The Evacuation of the Deepwater Horizon

There is another good article in the Wall Street Journal which describes the chaos on the Deepwater Horizon during the evacuation, based on interviews with people who were on board at the time.  It is worth reading in full, but I must take issue with a summary the WSJ has made:

An examination by The Wall Street Journal of what happened aboard the Deepwater Horizon just before and after the explosions suggests the rig was unprepared for the kind of disaster that struck and was overwhelmed when it occurred. The events on the bridge raise questions about whether the rig’s leaders were prepared for handling such a fast-moving emergency and for evacuating the rig—and, more broadly, whether the U.S. has sufficient safety rules for such complex drilling operations in very deep water.

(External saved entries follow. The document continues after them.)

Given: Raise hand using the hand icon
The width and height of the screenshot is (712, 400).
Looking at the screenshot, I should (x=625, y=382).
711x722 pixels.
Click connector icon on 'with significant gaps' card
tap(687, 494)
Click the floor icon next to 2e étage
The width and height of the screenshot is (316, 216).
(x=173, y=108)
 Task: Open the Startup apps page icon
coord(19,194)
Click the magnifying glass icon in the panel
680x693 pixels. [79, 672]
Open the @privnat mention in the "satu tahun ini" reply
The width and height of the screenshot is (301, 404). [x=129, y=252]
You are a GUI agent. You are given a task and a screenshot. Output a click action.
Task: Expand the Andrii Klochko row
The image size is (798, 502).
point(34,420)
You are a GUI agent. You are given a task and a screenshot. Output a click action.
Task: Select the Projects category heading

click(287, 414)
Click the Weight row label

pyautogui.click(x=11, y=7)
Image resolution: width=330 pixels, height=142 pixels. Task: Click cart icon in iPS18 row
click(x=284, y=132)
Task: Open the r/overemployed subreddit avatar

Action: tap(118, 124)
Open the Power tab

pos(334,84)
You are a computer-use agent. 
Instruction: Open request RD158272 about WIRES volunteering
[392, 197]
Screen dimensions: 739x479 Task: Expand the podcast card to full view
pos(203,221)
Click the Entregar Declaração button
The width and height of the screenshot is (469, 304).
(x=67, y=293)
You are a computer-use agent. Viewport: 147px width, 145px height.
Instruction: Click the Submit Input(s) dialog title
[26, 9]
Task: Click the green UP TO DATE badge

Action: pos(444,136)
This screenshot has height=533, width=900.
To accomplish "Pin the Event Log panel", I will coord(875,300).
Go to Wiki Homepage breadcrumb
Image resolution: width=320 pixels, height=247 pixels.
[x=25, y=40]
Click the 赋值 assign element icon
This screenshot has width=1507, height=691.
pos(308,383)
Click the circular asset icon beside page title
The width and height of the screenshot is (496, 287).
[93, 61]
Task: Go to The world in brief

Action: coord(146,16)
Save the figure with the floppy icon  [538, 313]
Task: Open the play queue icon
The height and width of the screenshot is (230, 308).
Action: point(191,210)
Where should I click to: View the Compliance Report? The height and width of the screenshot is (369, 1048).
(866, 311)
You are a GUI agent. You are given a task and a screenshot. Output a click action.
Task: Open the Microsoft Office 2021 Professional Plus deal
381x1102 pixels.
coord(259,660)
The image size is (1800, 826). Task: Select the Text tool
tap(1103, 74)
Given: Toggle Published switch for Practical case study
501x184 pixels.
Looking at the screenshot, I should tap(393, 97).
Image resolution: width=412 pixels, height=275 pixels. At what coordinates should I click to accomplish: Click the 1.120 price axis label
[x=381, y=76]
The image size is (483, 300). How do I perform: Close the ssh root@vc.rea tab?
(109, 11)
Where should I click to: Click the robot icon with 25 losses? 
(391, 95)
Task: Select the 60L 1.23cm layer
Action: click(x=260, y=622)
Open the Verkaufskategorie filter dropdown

Let’s hold on a minute, shall we?  126 people made it off the rig via the lifeboats, a liferaft, or jumping into the water.  11 people were killed, 10 of whom the article confirms were killed by the initial explosion (the fate of the eleventh is not mentioned).  In other words, of those who could have made it off the rig alive, all but one did so and that one is very much open to question.  On a rig that’s just had a huge blast rip through it and is now on fire, that’s pretty damned good going.

The chain of command broke down at times during the crisis, according to many crew members. They report that there was disarray on the bridge and pandemonium in the lifeboat area, where some people jumped overboard and others called for boats to be launched only partially filled.

Well, yes.  There probably was pandemonium and a lack of cool heads on a rig which has exploded and is on fire with an out-of-control well underneath it.  If I was in the lifeboat with 250ft flames shooting out of the well hole I’m not entirely convinced I wouldn’t be yelling for them to release the damned thing instead of – literally – hanging about waiting for others who might not come, selfishness be damned.  That the lifeboat didn’t leave half empty is testament that some people running the evacuation process kept a cool head, and whoever they were they deserve the utmost praise.

I’m not sure what else is expected during a rig fire.  Perhaps a couple of colonial British officers, calmly sipping gin and tonics:

“I say, old boy!  That was an awfully loud bang, rattled the ice in my glass, it did.  And now that blasted heat has it all melted, and you know how difficult it is to get ice out here in the Gulf of Mexico, eh what?!”

I hope before long the industry will thank those who ensured that 126 lives were saved, and I am slightly dismayed by how little positive coverage the evacuation received in the press.  Twenty years ago a rig fire like that would have left few survivors.


2 thoughts on “The Evacuation of the Deepwater Horizon

  1. Maybe someone should point out an obvious assumption, well understood in the past, that relatively higher salaries for oil rig workers, just like the salaries of firefighters, first-response law enforcement, etc etc are higher exactly by the reason that these professions are dangerous and carry higher risk of bodily harm or even loss of life. It’s factored in the pay.

  2. It looks like a lack of discipline, courageous and previous fire evacuation training for the Horizon rig staff. Meanwhile, a replics of British officer is described in article brightly. Thanks.